In the tradition of all the best ghost stories, as soon as Eliza tells anyone where she works they look shifty and quickly change the subject. The house is huge, gothic, and very creepy. It appears to run without any servants and there is no sign of any other adult - just two very strange young children. What happened to the five other governesses before her? And why does she get the impression that someone really, really doesn't want her there?

I absolutely loved this book. It's brilliantly written, in the style of a traditional Victorian ghost story, but ever-so-slightly tongue-in-cheek. I adored Eliza, particularly her dry sense of humour and her ability to stand up to all those (male) authority figures who try to tell her she's imagining things when she tells them, 'This house is haunted'.

If you've read a lot ghost stories it won't be too hard to work out how it all ends, but it didn't spoil my enjoyment. Recommended, particularly to fans of Susan Hill and stories such as The Woman in Black. One of my favourite books this year! 

Sunday, 8 October 2017

Review: The Ghost Hunters by Neil Spring

As a teenager I devoured ghost stories, particularly true-life ghost stories, and I soon learnt about Borley Rectory, 'the most haunted house in England' and the man who investigated it - Harry Price. So I was thrilled to discover this series of books written by Neil Spring (the second one is called The Lost Village), which give a fictional account of Harry Price's most famous cases.

The real-life Harry Price was a fascinating, larger-than-life character, and this comes across very well. Despite the title, the book is more historical mystery than ghost story, although there are a few chilling moments towards the end. It covers a twenty year period and, in addition to Borley Rectory, there are accounts of Harry's other well-known cases - he was famous for exposing fake mediums and 'haunted' house hoaxes. The book is packed with historical detail, and the nerd in me loved the illustrations, photographs, floor plans of the rectory, and the newspaper 'cuttings' about other ghostly legends. I loved the character of Harry, even though he was deeply flawed and (in the story) seemed to let down his friends and family on a regular basis.

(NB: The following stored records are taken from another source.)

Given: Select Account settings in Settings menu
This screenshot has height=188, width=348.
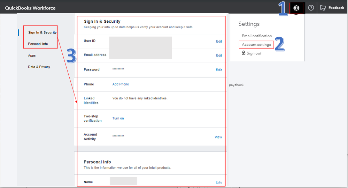Looking at the screenshot, I should coord(256,45).
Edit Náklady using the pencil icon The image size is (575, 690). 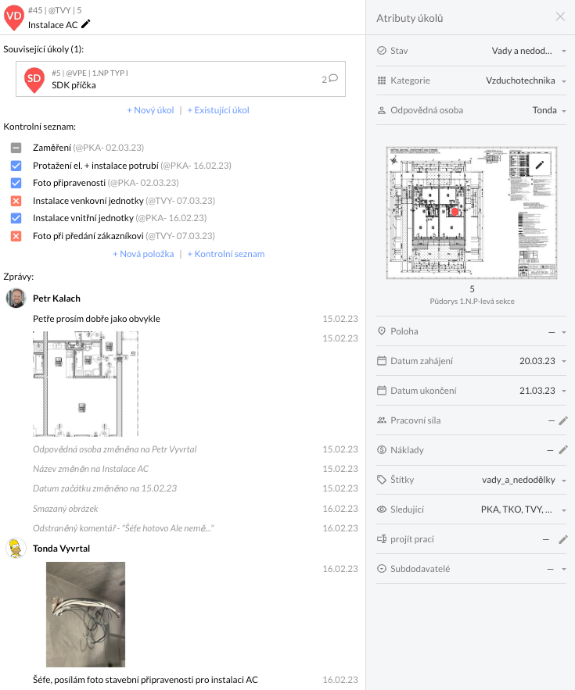(562, 450)
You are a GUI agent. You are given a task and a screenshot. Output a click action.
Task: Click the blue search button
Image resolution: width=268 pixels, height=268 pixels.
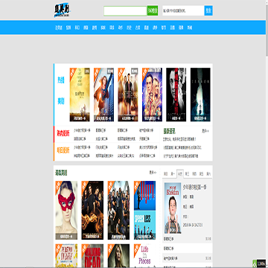click(208, 10)
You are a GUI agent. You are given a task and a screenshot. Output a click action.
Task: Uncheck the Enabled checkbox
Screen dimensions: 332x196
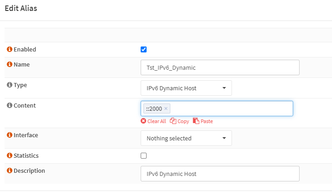pyautogui.click(x=143, y=49)
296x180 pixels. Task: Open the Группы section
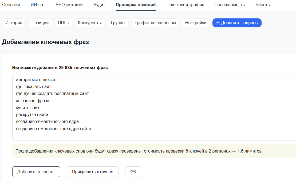point(118,23)
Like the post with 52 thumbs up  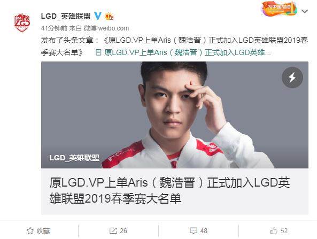coord(279,230)
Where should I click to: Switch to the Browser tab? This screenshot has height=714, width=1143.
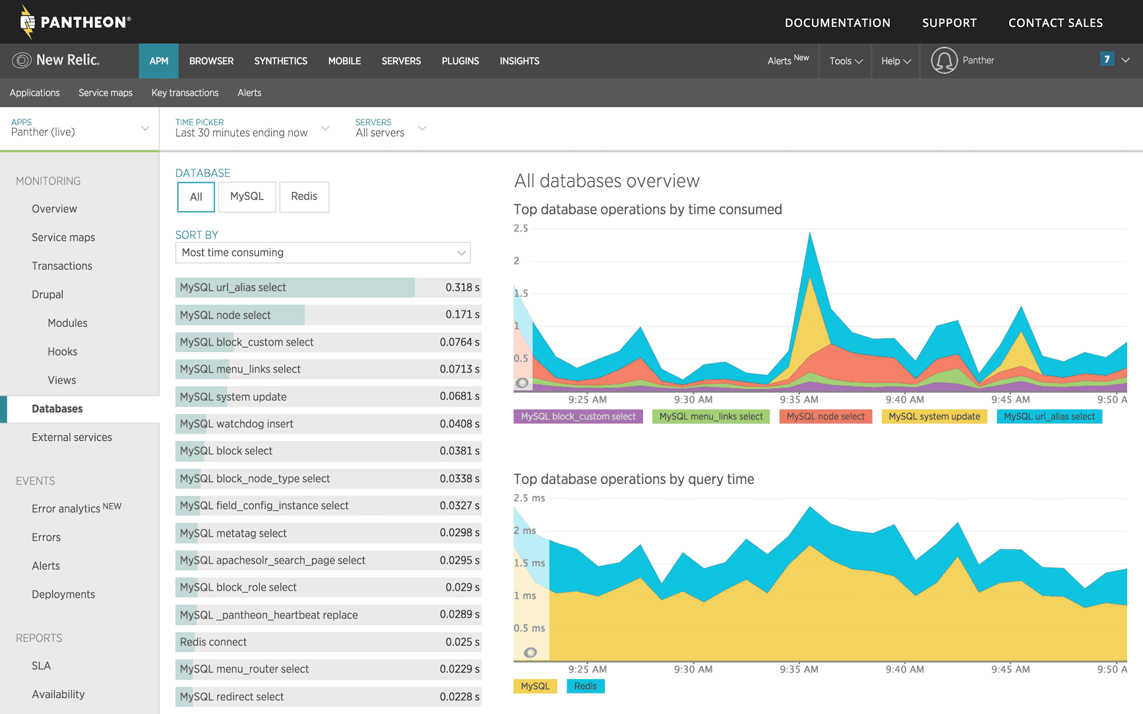211,61
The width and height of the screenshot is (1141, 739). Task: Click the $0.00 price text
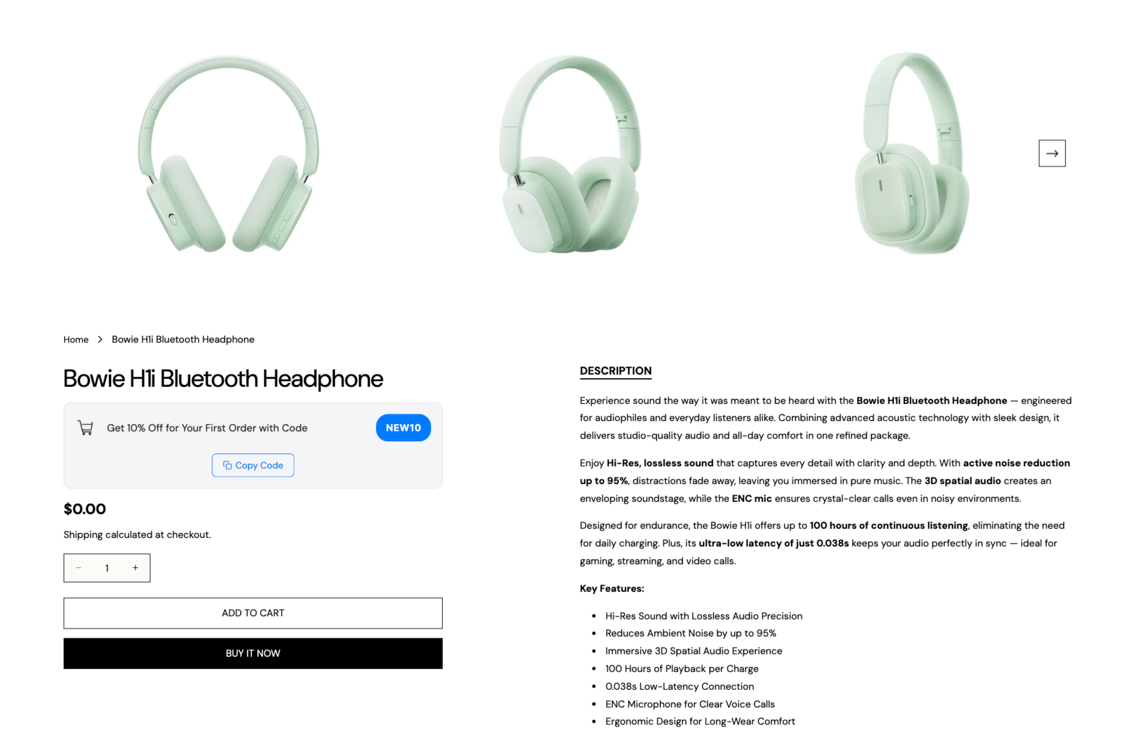click(85, 509)
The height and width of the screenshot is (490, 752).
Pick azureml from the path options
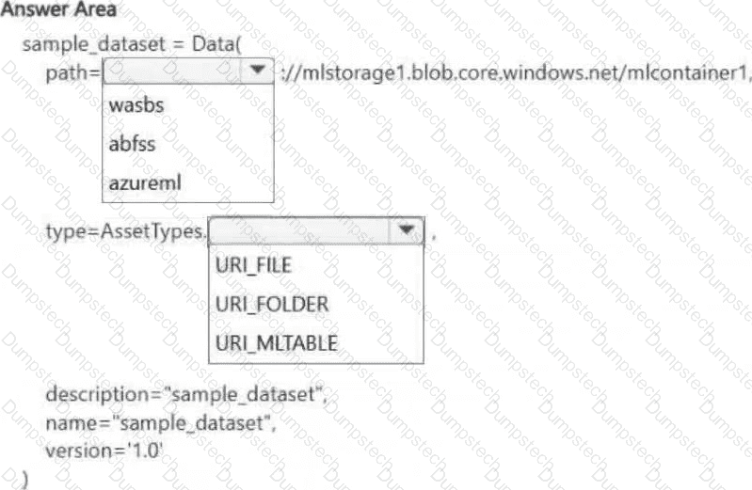tap(145, 182)
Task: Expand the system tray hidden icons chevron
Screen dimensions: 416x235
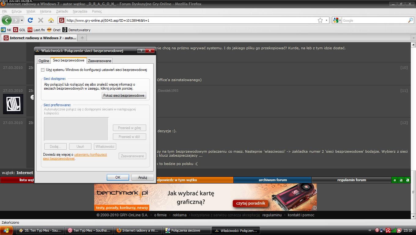Action: coord(370,230)
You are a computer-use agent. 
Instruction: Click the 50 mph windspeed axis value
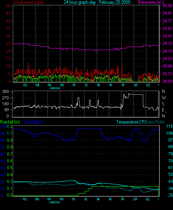(8, 6)
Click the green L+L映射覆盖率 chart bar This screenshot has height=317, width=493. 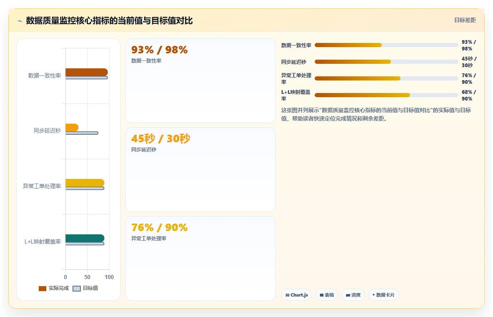coord(85,238)
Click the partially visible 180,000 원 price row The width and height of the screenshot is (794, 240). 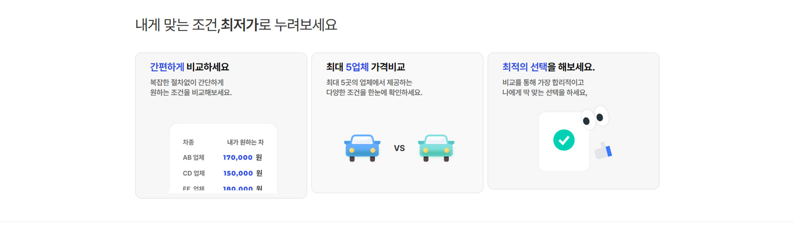coord(242,189)
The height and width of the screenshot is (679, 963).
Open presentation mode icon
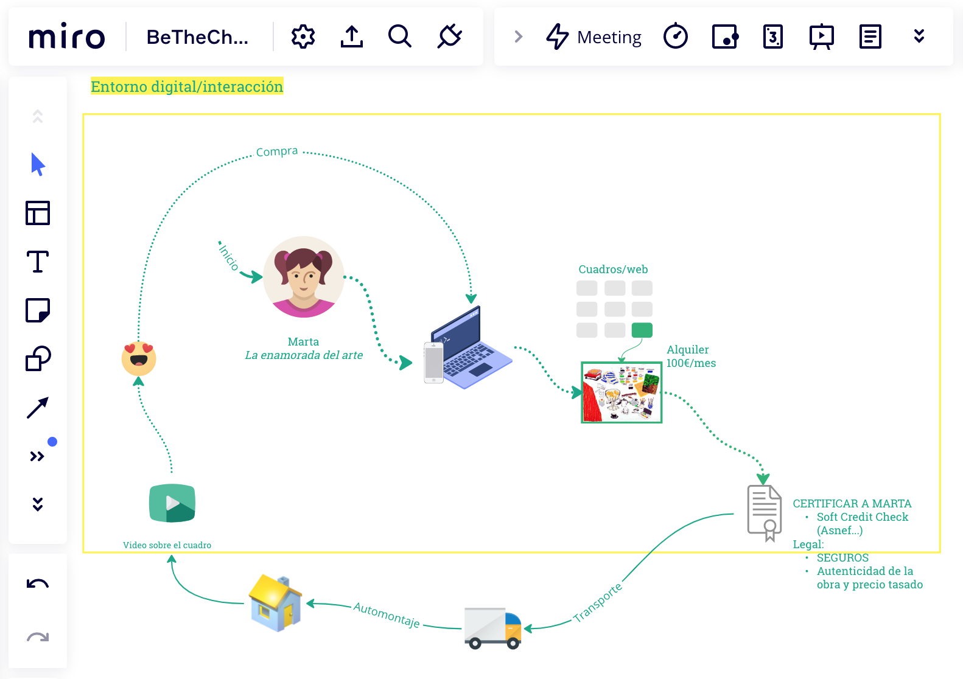click(x=821, y=37)
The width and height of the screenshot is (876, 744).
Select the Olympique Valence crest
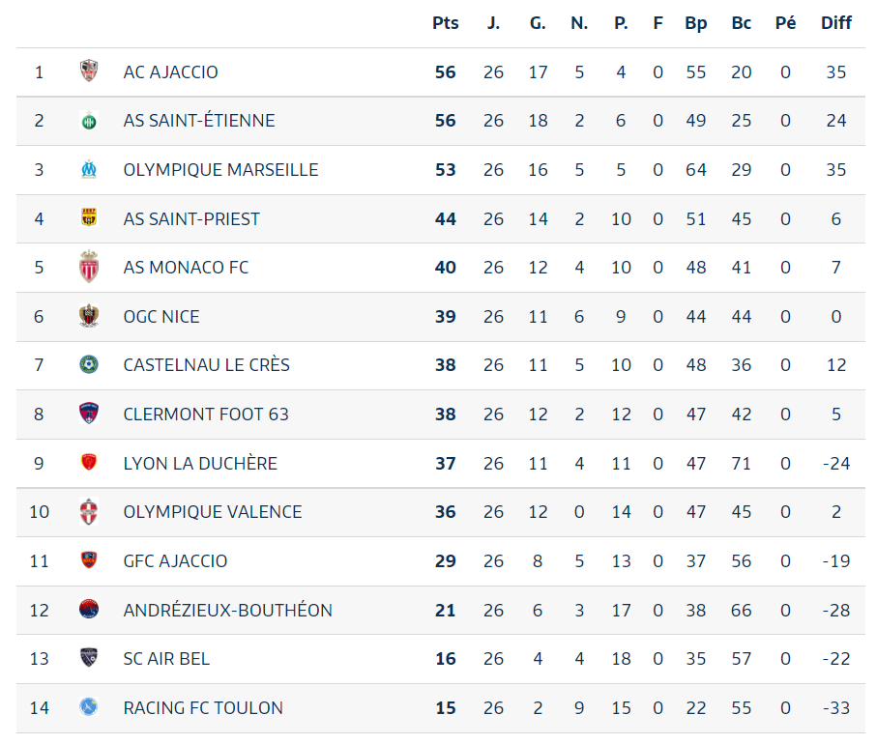click(89, 512)
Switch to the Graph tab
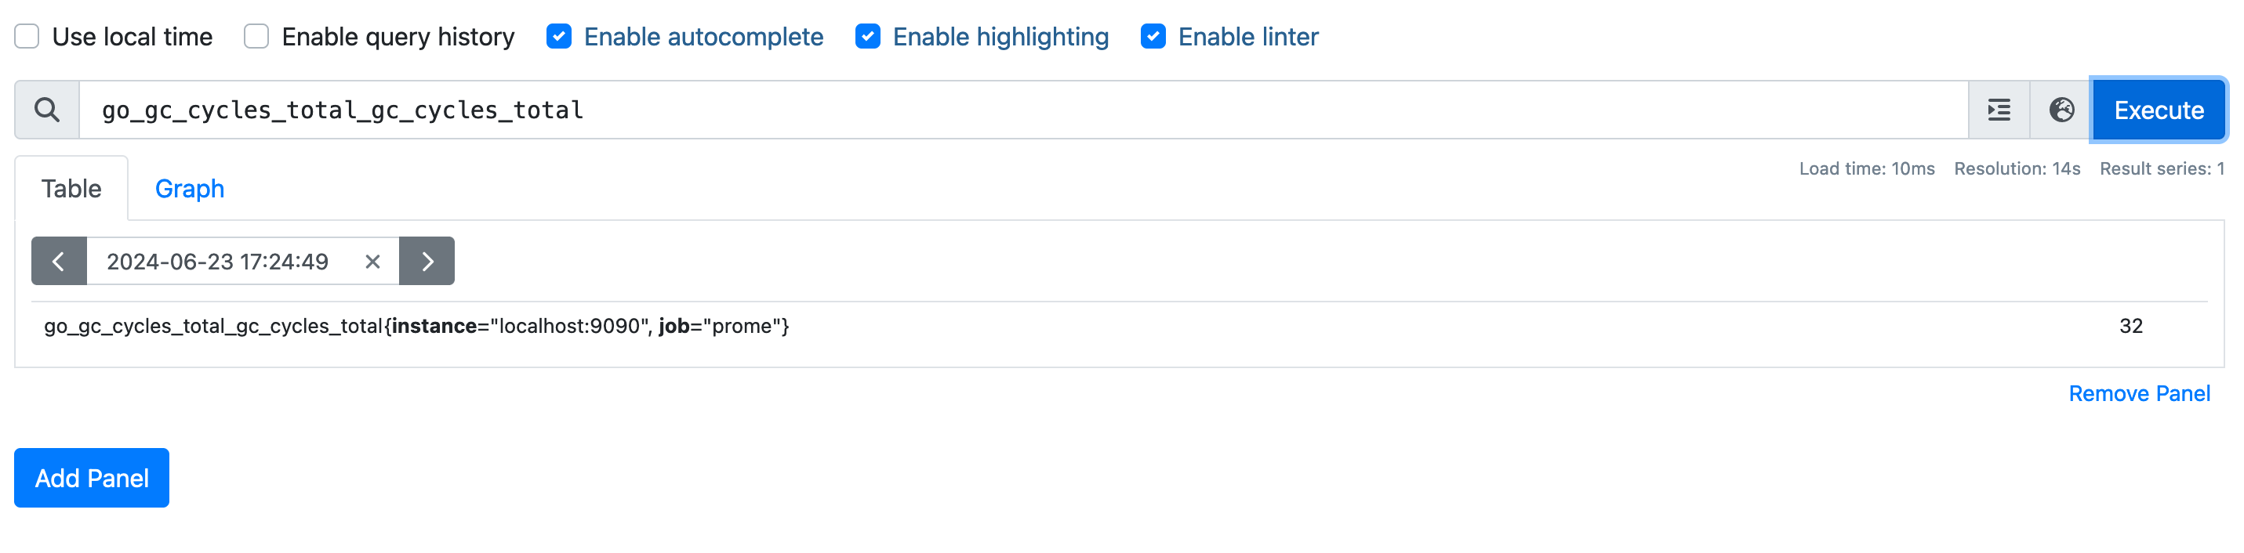Image resolution: width=2244 pixels, height=553 pixels. [x=190, y=187]
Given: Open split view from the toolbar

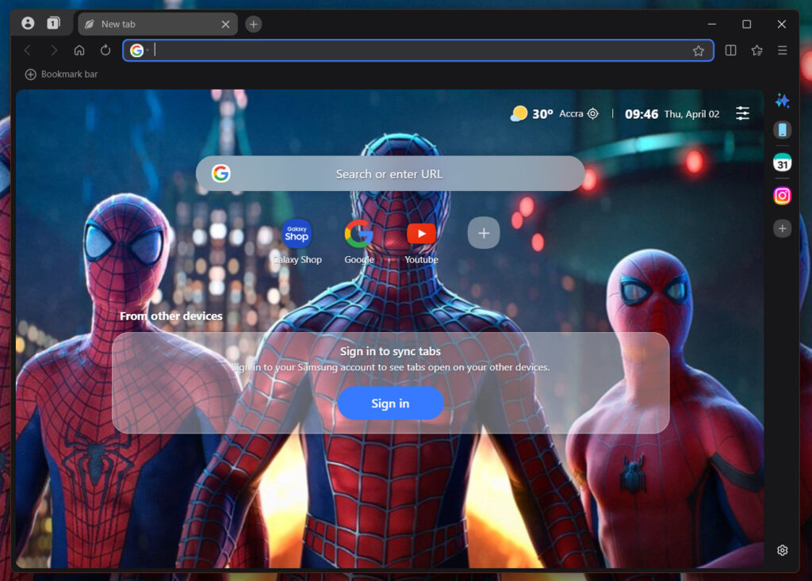Looking at the screenshot, I should coord(731,51).
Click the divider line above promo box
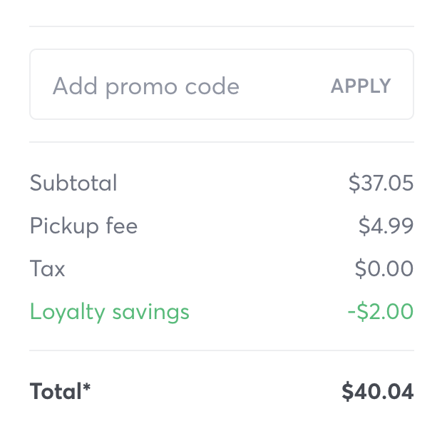Image resolution: width=447 pixels, height=434 pixels. [221, 26]
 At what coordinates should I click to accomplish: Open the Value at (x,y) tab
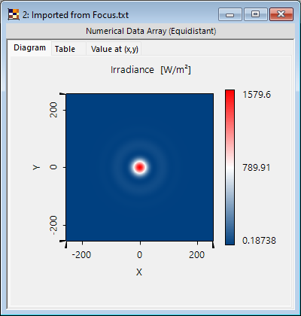point(114,49)
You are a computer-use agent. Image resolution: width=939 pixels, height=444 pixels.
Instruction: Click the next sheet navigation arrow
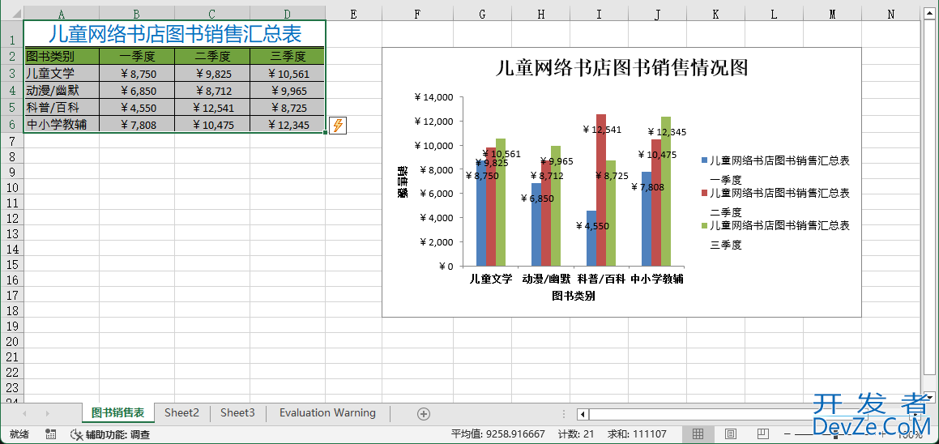pos(47,414)
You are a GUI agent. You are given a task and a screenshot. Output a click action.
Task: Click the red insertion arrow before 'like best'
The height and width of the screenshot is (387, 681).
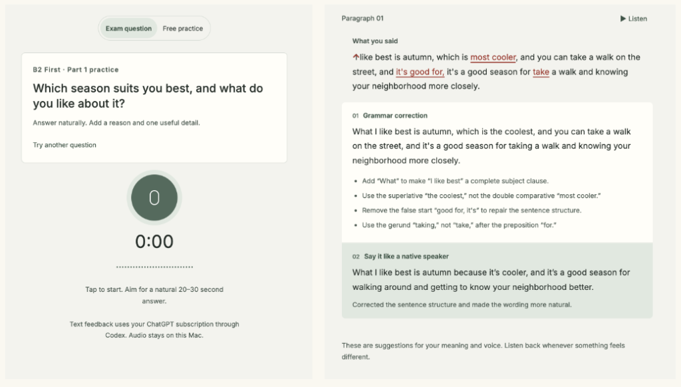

Fans of traditional ghost stories and jump shocks should look elsewhere for their thrills, but if you love historical mysteries about real-life people and places, with a hint of the paranormal, then this is the book for you. Recommended - and I do love that cover! 


Related Post:

Review: The  Lost Village (Ghost Hunters #2) by Neil Spring

Thursday, 5 October 2017

Review: The Yellow Wallpaper by Charlotte Perkins Gilman

I downloaded this one because it was referenced in the last book I read, Paul Tremblay's A Head Full of Ghosts. Also, it's a short story (about 30 pages) and free - and I'm shallow, what can I say? But I'm really glad I did, because it's a fabulous little psychological suspense about a woman slowly driven mad - by her wallpaper!

"One of those sprawling flamboyant patterns committing every artistic sin."

The story was written in 1892, in the form of a journal, and has pertinent things to say about how mental illness was viewed in those times, along with women's role in society. Despite the sad subject matter there are flashes of dry humour and the author's introduction at the beginning explains how she was inspired to write the story after suffering from post-natal depression.

The narrator has recently moved to a large, decaying house with her husband to recover from 'temporary nervous depression'. Her husband, who is also her doctor, has refused to let her work (write), so she has nothing to occupy her mind other than to lounge about their bedroom and obsess about the wallpaper. She feels that, 

"There is something strange about the house - I can feel it. I even said so to John one moonlight evening, but he said what I felt was a draught, and shut the window."

It's a little gem of a story, and I'm so pleased I discovered it. There are several free versions available to download, but I chose the Wisehouse Classics one because I liked the cover (yes, shallow!) and it contained the original illustrations.